------ PROVIDED INFORMATION

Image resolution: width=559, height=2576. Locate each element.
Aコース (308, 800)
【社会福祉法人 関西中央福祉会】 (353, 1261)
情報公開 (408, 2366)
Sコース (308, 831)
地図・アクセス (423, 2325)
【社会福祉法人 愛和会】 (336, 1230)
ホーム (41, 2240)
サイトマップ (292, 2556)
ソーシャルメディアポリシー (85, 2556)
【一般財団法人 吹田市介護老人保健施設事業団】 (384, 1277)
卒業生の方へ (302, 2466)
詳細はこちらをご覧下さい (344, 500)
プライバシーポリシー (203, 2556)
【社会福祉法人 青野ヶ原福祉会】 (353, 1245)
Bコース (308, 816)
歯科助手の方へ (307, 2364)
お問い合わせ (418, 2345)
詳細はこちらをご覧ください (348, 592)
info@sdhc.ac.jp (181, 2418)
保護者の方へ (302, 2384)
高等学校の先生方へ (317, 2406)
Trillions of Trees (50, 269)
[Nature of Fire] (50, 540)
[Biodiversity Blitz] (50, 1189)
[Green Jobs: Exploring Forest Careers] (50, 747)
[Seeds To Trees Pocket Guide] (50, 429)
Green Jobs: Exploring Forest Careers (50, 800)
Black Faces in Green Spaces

------------

[EXERCISE DIRECTIONS]
Each line from the one containing "[Green Jobs: Exploring" to the close of the records must appear in the output exactly, and no other line.

[RESPONSE FOR THIS EXERCISE]
[Green Jobs: Exploring Forest Careers] (50, 747)
[Seeds To Trees Pocket Guide] (50, 429)
Green Jobs: Exploring Forest Careers (50, 800)
Black Faces in Green Spaces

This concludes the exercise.